El pedido de un nuevo informe sobre el origen del coronavirus en China motorizado por el jefe de la Organización Mundial de la Salud, Thedros Adhanom, puso una vez más en primer plano la intriga sobre cómo se propagó el COVID-19 en Wuhan.

El 15 de enero pasado, durante los últimos días de la presidencia de Donald Trump, el Departamento de Estado de Estados Unidos emitió un comunicado con serias afirmaciones sobre los orígenes de la pandemia de coronavirus. El mismo aseguraba que la inteligencia del país tenía evidencia de que varios investigadores del laboratorio del Instituto de Virología de Wuhan (WIV, por sus siglas en inglés) se habían enfermado con síntomas similares a los producidos por la enfermedad de COVID-19 en otoño de 2019 del hemisferio norte, lo que implicaría que el régimen chino ocultó información crucial sobre el brote durante meses, y que el laboratorio, a pesar de “presentarse como una institución civil”, estaba llevando a cabo proyectos de investigación secreta con el ejército chino. El Departamento de Estado alegó un encubrimiento de China y afirmó que Beijing continuaba “reteniendo información vital que los científicos necesitan para proteger al mundo de este virus mortal y el próximo”.

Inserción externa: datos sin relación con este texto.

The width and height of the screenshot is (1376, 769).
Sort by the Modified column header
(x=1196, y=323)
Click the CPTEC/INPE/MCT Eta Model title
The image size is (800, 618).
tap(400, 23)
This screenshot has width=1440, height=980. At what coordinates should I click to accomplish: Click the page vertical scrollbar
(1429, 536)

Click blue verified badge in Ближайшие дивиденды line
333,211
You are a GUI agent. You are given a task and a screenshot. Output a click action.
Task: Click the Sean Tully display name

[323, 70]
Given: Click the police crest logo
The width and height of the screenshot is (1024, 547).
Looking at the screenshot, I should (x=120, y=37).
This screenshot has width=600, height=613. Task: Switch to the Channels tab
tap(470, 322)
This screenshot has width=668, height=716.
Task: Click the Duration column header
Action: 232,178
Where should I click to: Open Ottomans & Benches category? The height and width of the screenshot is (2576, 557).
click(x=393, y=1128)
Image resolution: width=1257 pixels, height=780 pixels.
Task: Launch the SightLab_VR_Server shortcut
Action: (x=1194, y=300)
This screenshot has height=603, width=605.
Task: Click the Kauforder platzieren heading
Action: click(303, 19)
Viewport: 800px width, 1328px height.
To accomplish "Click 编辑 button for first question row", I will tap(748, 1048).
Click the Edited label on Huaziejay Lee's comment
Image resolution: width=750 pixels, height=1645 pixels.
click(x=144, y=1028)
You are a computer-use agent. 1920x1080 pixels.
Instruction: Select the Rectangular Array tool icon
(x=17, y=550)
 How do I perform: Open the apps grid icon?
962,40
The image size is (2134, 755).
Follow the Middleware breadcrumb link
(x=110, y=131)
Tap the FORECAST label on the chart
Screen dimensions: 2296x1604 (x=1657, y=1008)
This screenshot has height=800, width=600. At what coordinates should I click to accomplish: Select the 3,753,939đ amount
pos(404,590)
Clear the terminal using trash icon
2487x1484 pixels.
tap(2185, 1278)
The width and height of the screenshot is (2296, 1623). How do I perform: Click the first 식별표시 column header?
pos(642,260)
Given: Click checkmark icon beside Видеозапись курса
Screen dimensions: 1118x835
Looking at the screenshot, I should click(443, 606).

El origen del nuevo coronavirus aún sigue siendo un misterio, pero la búsqueda de la verdad no se trata solo de culpar y responsabilizar. Si no se encuentra el origen de la enfermedad, no se podrá rastrear la verdadera ruta del virus y los científicos tampoco podrán estudiar adecuadamente las mejores formas de prevenir futuros brotes.

La historia original del régimen chino, de que la pandemia se propagó desde un mercado de mariscos en Wuhan, fue la primera y, por lo tanto, la teoría más aceptada. Pero las grietas en esa teoría comenzaron a aparecer lentamente a fines del invierno y la primavera boreal de 2020. El primer caso confirmado de coronavirus en Wuhan se dio a conocer en febrero y no tenía conexión con el mercado. Según el medio POLITICO, China lo cerró en enero para desinfectarlo antes de que se pudieran tomar las muestras adecuadas. No fue hasta mayo que los Centros para el Control de Enfermedades de China desautorizaron la teoría del mercado, admitiendo que no tenían idea de cómo comenzó el brote, pero para entonces ya se había convertido en la historia más aceptada en China y el resto del mundo.

En la primavera boreal de 2020, en el gobierno de Estados Unidos algunos funcionarios comenzaron a encontrar y recopilar evidencia de una teoría diferente, quizás más preocupante: que el brote tenía una conexión con uno de los laboratorios en Wuhan, entre ellos el WIV, un líder mundial en la investigación sobre coronavirus en murciélagos.

Para algunos dentro del gobierno, el nombre del laboratorio les resultaba familiar. Su investigación sobre virus de murciélagos ya había llamado la atención de los diplomáticos y funcionarios estadounidenses de la embajada norteamericana en Beijing a fines de 2017, lo que los llevó a alertar a la Casa Blanca de que los propios científicos del laboratorio habían informado “una grave escasez de técnicos e investigadores debidamente capacitados necesarios para operar este laboratorio de alta contención”, consigna POLITICO.

Sin embargo, sus cables a Washington fueron ignorados.

Cuando Josh Rogin, columnista para The Washington Post y autor del artículo de POLITICO, publicó las advertencias de estos cables en abril de 2020, se agregó combustible a un debate que ya había pasado de una cuestión científica y forense a un tema político candente, y el debate previamente interno del gobierno de EE.UU. sobre la posible conexión del laboratorio llegó a la opinión pública. Al día siguiente, Trump dijo que ya se encontraban investigando y el exsecretario de Estado Mike Pompeo pidió a Beijing que “aclarara” el origen del brote. Dos semanas después, Pompeo aseguró que había “pruebas enormes” que apuntaban al laboratorio, pero no proporcionó ninguna de ellas. A medida que la relación de Trump y el presidente chino Xi Jinping se fue deshaciendo y los funcionarios de la administración culparon abiertamente al laboratorio de Wuhan, el vínculo entre Estados Unidos y China se hizo cada vez más cuesta abajo.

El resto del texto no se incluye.